(Data records)

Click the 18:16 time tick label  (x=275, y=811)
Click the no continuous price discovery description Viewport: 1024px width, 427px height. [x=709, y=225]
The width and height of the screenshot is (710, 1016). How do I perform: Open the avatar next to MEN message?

(End Data records)
(Data records)

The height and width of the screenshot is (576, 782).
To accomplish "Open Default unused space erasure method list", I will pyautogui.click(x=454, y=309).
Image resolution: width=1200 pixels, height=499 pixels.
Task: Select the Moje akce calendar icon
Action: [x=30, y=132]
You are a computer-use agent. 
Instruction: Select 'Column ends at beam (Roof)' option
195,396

(End Data records)
(Data records)

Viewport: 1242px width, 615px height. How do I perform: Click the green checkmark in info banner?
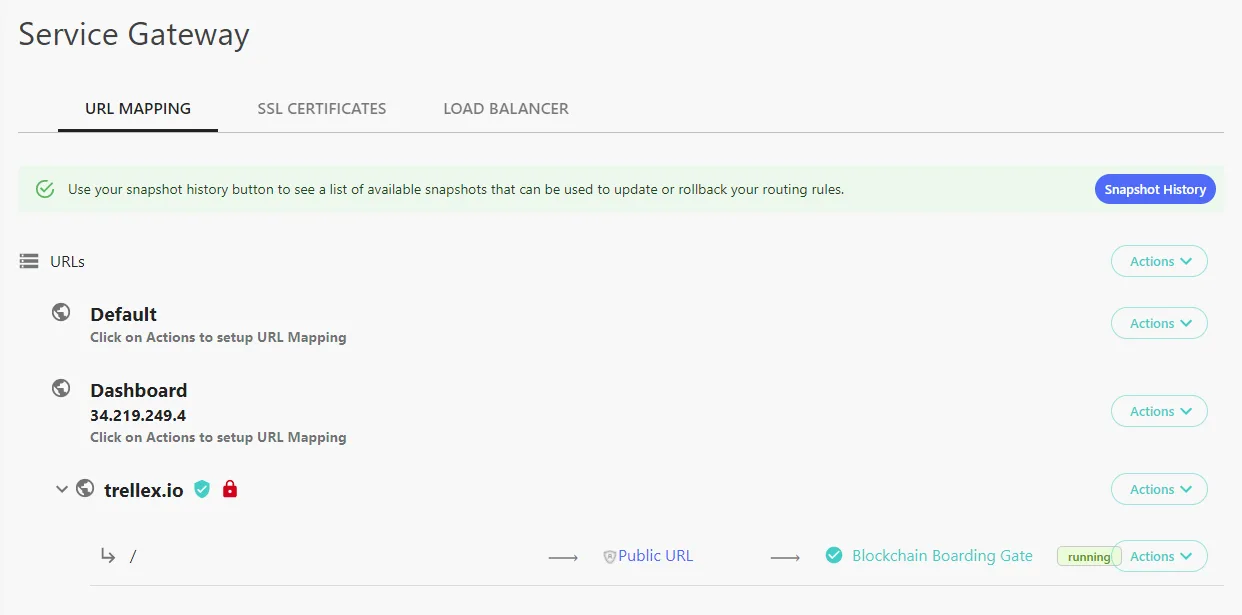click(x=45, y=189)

(End Data records)

Instructions for the task: Please copy, exactly and with nothing else, the lines above beginning at the line that has "Click the 18:16" and ending with the line that has "The width and".

Response to this task:
Click the 18:16 time tick label  (x=275, y=811)
Click the no continuous price discovery description Viewport: 1024px width, 427px height. [x=709, y=225]
The width and height of the screenshot is (710, 1016). How do I perform: Open the avatar next to MEN message?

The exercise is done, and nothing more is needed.